I am thrilled to be back in the writing saddle for A News Café. Thank you so much, Doni. Who knew that by saying “yes” to your offer in 2010 to write the As You Desire column, I would find myself where I am today? It’s been quite a ride!
A big shift happened in 2011 while writing the As You Desire article about the difference between pornography and erotica. I knew the difference for myself, but wondered what others thought. Through interviews and feedback, I discovered men and women viewed these topics very differently. Go figure.
Making a long story reasonable, it all started with a weekly coffee date with my husband, Mark. I was sharing discoveries around gender variations and erotica. As he often does, he presented me with a challenge; to find film festivals that would validate my world view of erotica. At the time, everything I found focused on was raw and overtly in-your-face pornography; which wasn’t my idea of erotica. I wanted something that left room for my imagination to play. For me, I wanted it to make me bump my nose on the screen trying to see more.
No source in sight, Mark suggested I create a festival. Right. (Let me be clear, I’d never even attended a film festival, let alone knew how to design one.) While considering his words, I had one of those “visions”. I saw the whole thing unfold in living color. One of my pivotal life changing moments.
Fast forward 18 months to September 2012, and the first sensual erotic film festival, created by a woman for women (and the men who adore them). It was held in a week-long event in Jamaica. We showcased documentaries, music videos, short and full feature films from 12 countries including Israel, Spain and India. Many were from women film makers. It was a vision that came to reality. We really can build something from nothing. But that isn’t the best part.
A film festival needs a judiciary panel. Our sexy panel consisted of a Beverly Hills plastic surgeon and erotic artist, the Curator from the Erotic Heritage Museum in Las Vegas, a supermodel/actor and CEO of Jollywood Jamaica, a Tantra Master/Sex Educator/Film maker, and The Sexologist to the stars in Hollywood, Dr. Ava Cadell.
My introduction to Dr. Ava took place in her Sunset Boulevard office. Sitting across her desk chatting about the festival, she paused and asked, “Nancy, where do you see yourself in five years?” At that moment, feeling quite high on life, I tossed back without blinking, “Sitting behind a desk like yours, doing what you’re doing!”
Five years later, I earned my doctorate degree in Human Sexuality and became a board certified clinical sexologist. Ava continues as my mentor and has become one of my dearest friends. I thank her daily!
From the start of my doctoral journey, I’ve been traveling internationally helping people understand their fears, experiences, and thoughts, as well as their beliefs, confusions, fantasies and desires around human sexuality. As a sexologist, my role is to accurately correct misinformation; help rid shame, guilt and judgement; normalize what was mistakenly pathologized; and create a safe place to have honest and open conversations about the most personal experiences. I spend much of my time reminding people of their birthright to design their lives based on who they authentically are, and what they truly desire. The art of communication – speaking, and more importantly listening – is at the epicenter of my teachings.

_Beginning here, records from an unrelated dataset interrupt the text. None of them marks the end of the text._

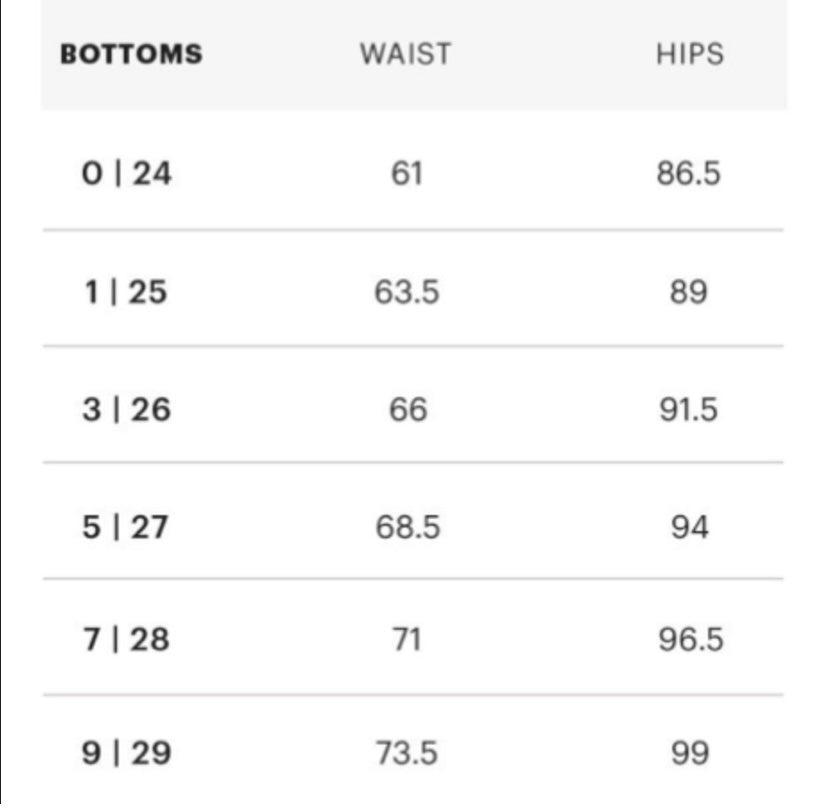This screenshot has width=816, height=809.
Task: Click the WAIST column header
Action: click(x=405, y=54)
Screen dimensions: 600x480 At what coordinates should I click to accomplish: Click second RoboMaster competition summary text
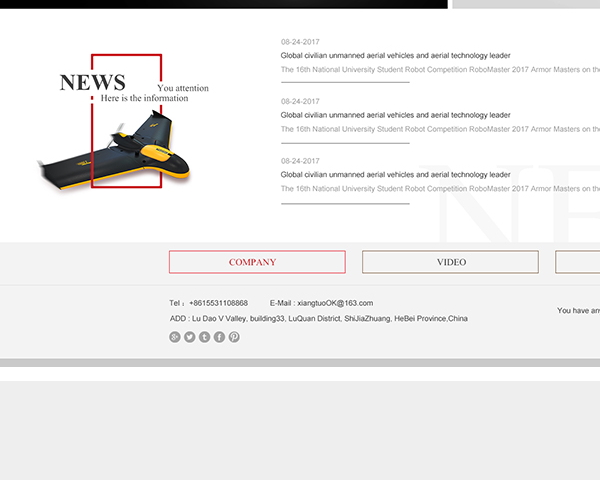(440, 129)
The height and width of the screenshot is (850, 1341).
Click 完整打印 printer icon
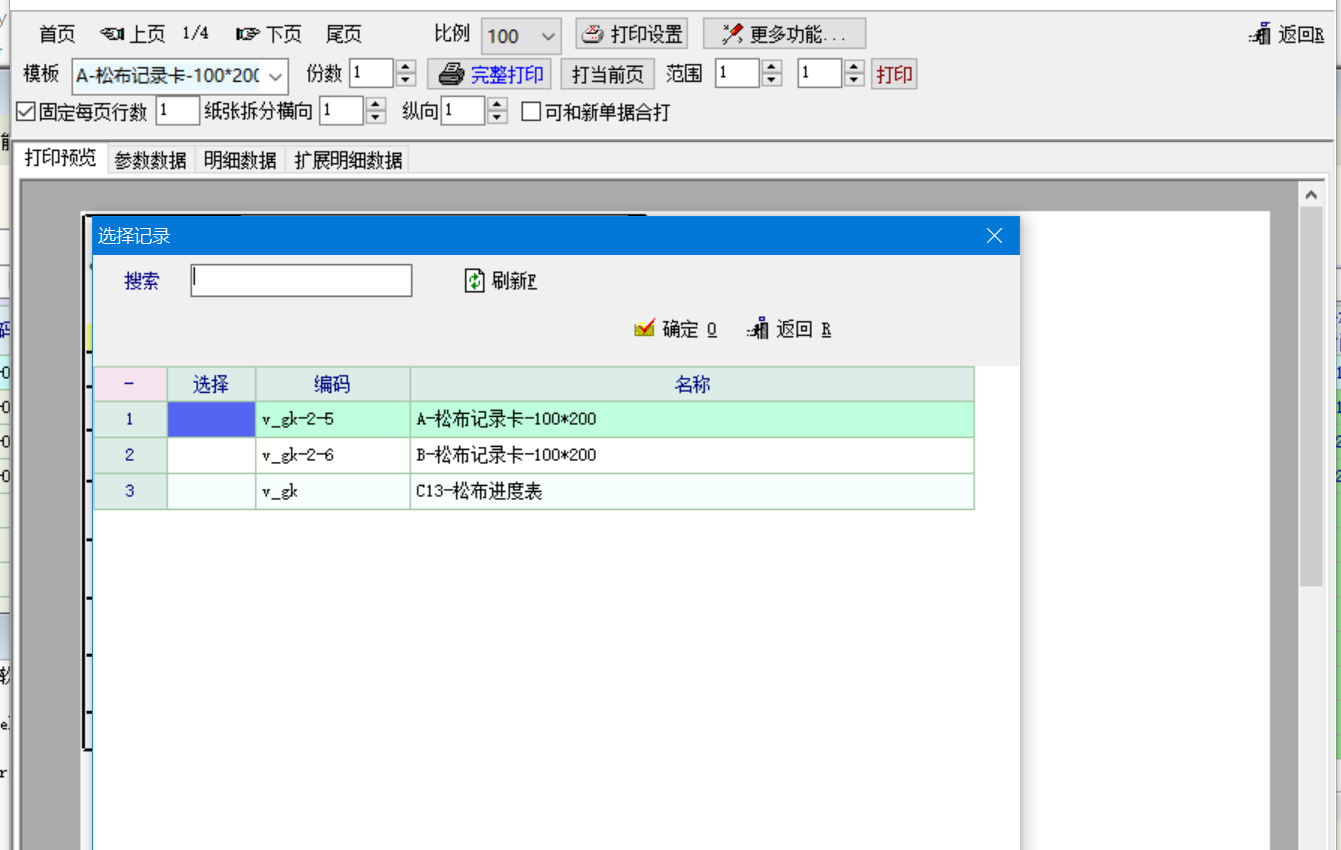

Until now, my work has been away from northern California. I’ve taken several trips to China, Jamaica and Mexico; even teaching and counseling aboard cruise ships. This year of 2018 is filling up with teaching tours in Europe, Jamaica, Los Angeles and New Orleans. My private practice is 90 percent international clients via Skype sessions.
Coming home to Redding and A News Cafe
Most of my family and many of my friends are here in Redding, which makes the fact I’ve been asked to bring more of my work to our community even more exciting!
This is a very important time for women, and in turn, men. Communication around “what is consent” is high on the list of life’s priorities as the #MeToo conversations turn into #TimesUP. The tolerance for abuse and assault is now zero, and no one will be “cut slack” or “let off the hook” – as has been done throughout history. We need to be proactive, as men and women need to help each other grow into even finer beings who treat each other with honesty and the utmost respect; regardless of our upbringing. No more excuses for any of us.
The new “Intimate Concerns” advice column will happily accept real questions about any topic related to human sexuality, intimacy, relationships and communication. All inquiries will be held in strict confidence, and no names will be revealed. This is not a substitute for professional therapy. This is a start to a more open conversation around a topic that is as natural as breathing or blinking. Remember, our sexuality is the reason we are all here.